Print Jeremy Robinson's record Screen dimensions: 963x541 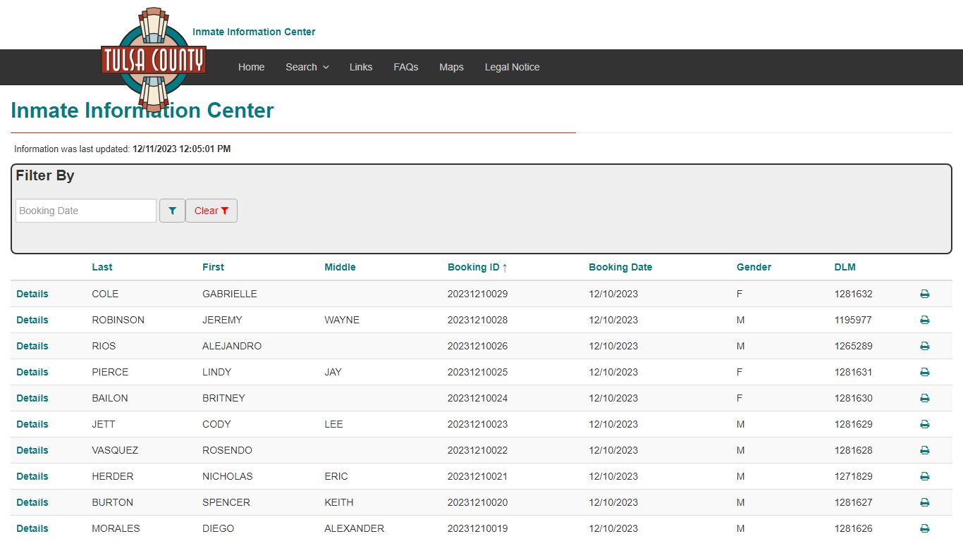tap(924, 320)

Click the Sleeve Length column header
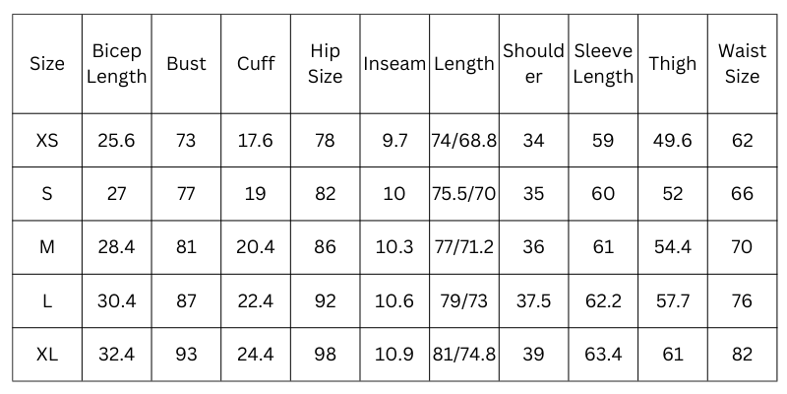pyautogui.click(x=603, y=64)
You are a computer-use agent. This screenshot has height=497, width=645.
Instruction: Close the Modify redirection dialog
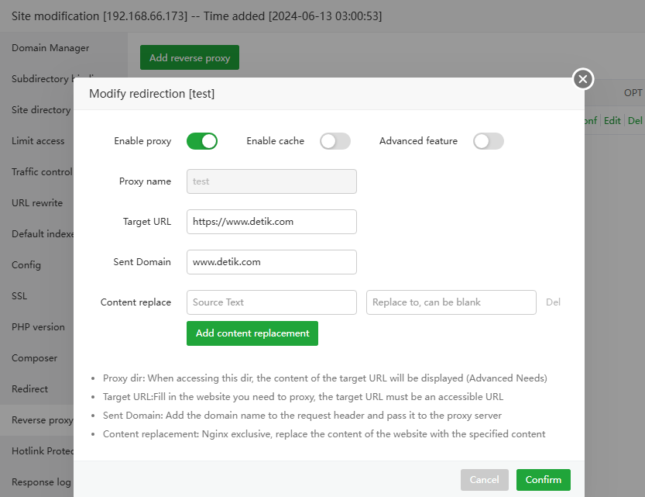pyautogui.click(x=583, y=78)

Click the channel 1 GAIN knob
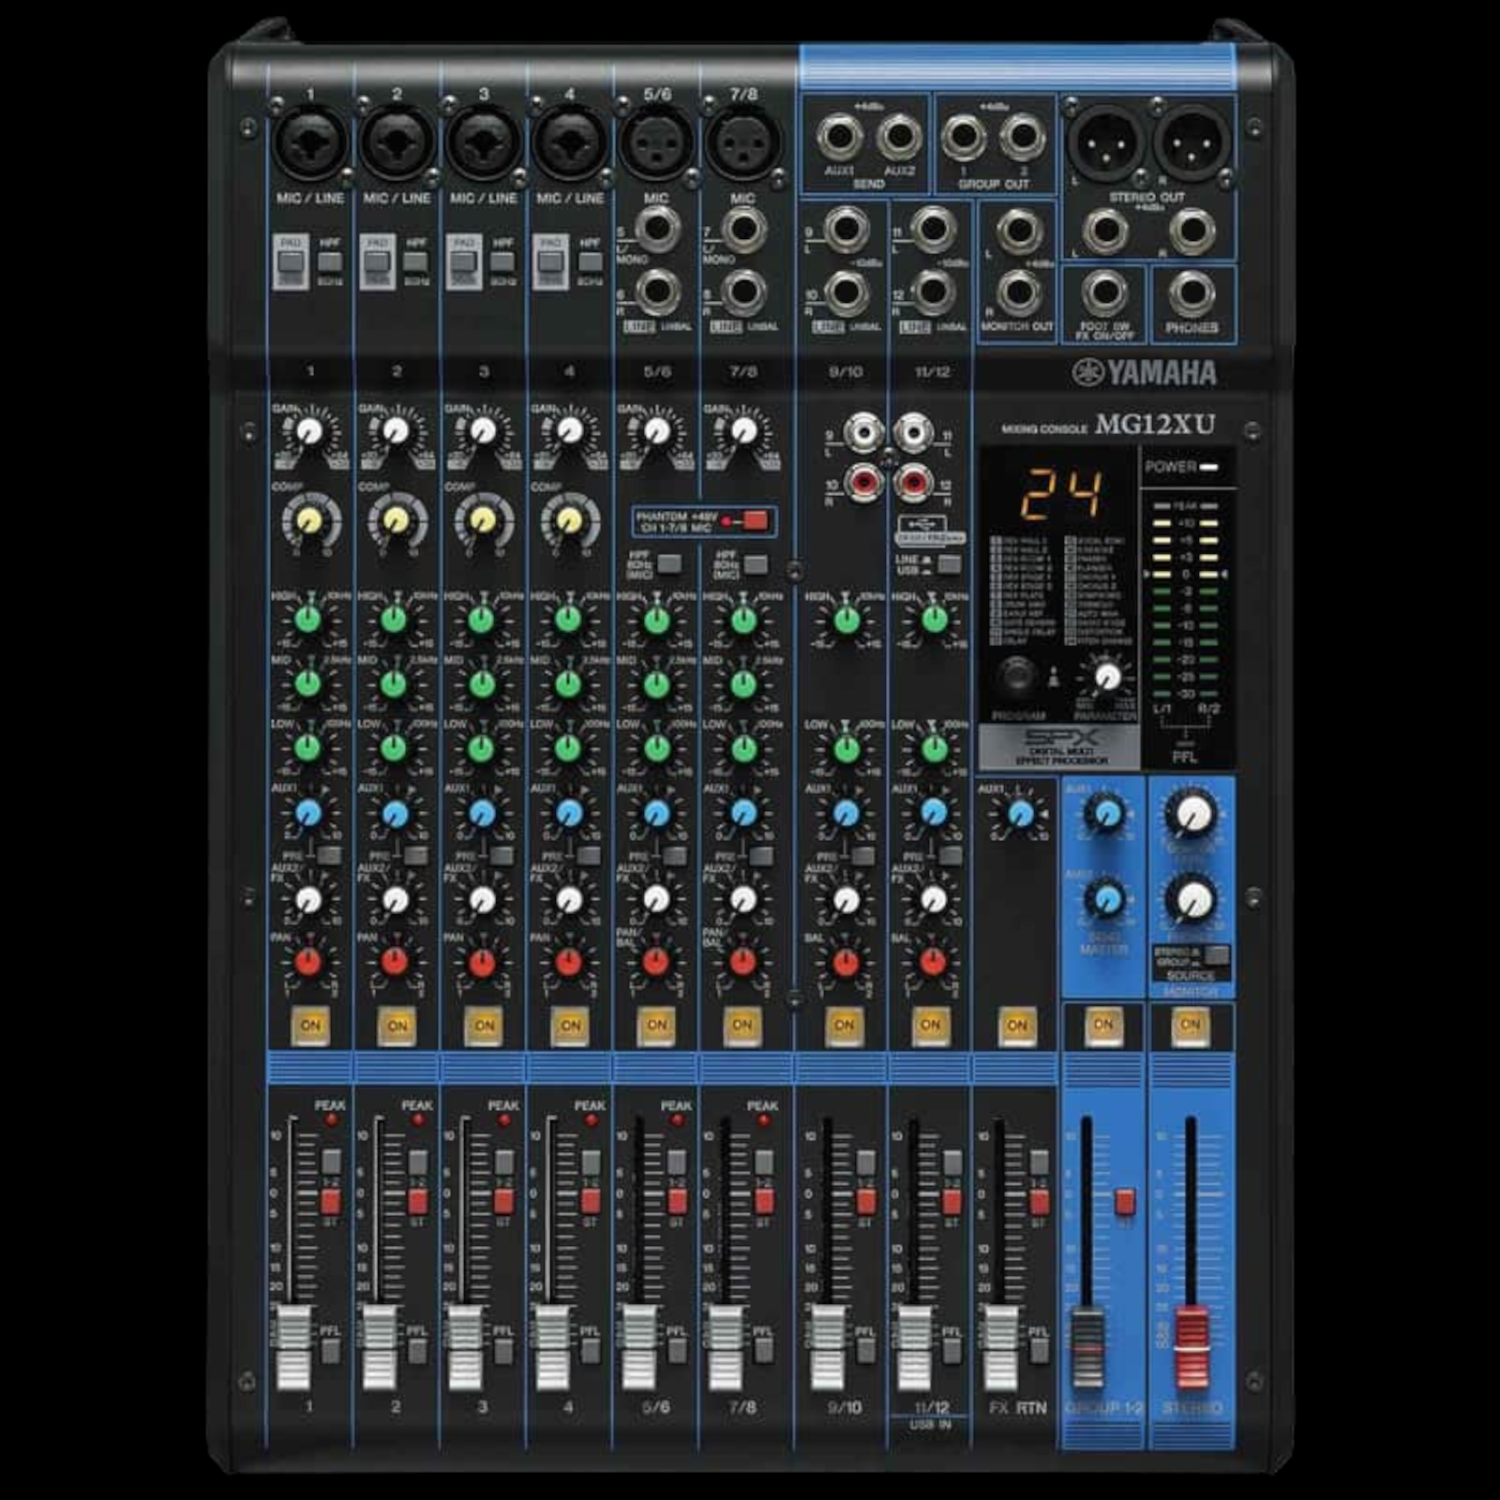(x=308, y=432)
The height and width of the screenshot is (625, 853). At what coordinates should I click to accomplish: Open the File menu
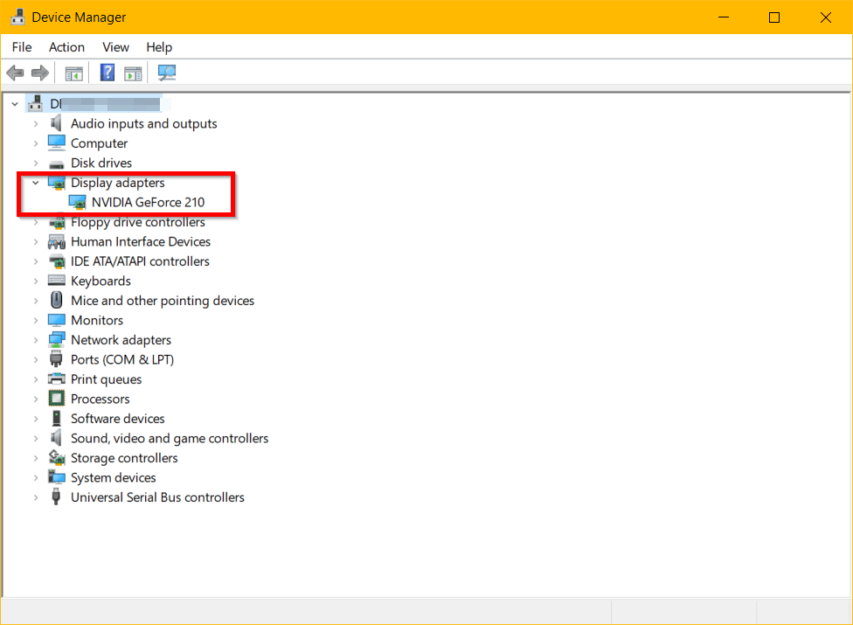[x=21, y=47]

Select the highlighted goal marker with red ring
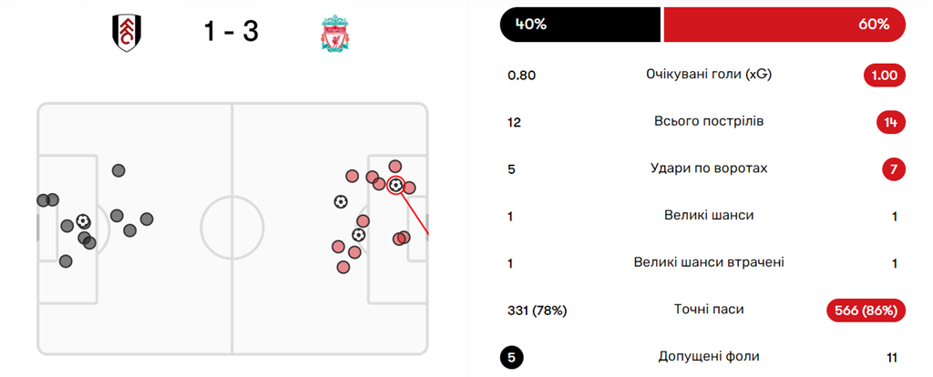[x=395, y=186]
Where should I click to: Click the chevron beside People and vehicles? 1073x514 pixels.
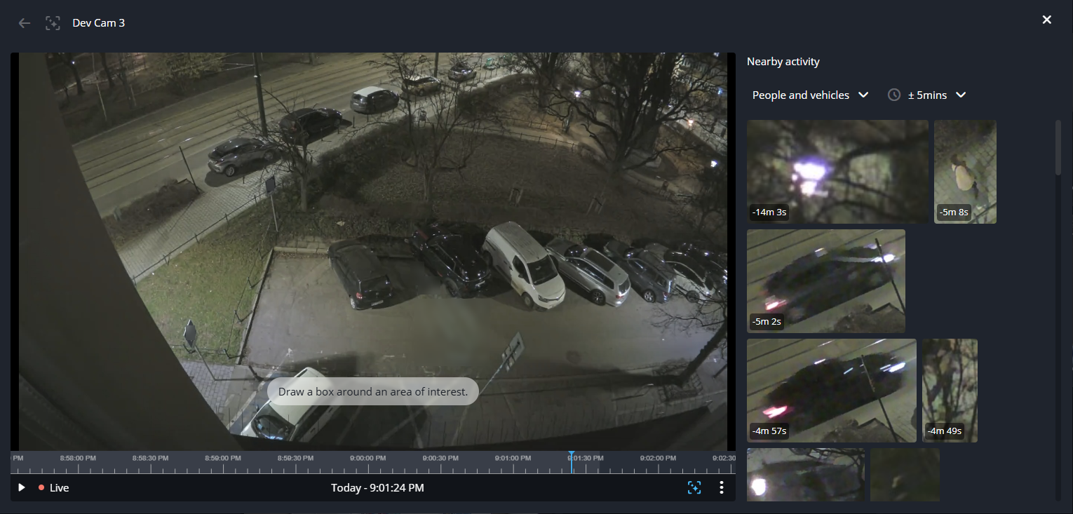click(864, 95)
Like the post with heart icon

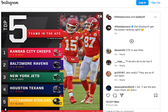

--------------------------------------------------

● Task description
Reproduce word for word the lines from the line holding "Click the channel 1 GAIN knob" through the last line of the material above, inclusive, and keep pictures out of it.

● Task response
Click the channel 1 GAIN knob
(x=308, y=432)
The height and width of the screenshot is (625, 853). At what coordinates should I click to accomplish: Open the File menu
[x=21, y=47]

Select the highlighted goal marker with red ring
[x=395, y=186]
Where should I click to: Click the chevron beside People and vehicles? 1073x514 pixels.
click(864, 95)
Like the post with heart icon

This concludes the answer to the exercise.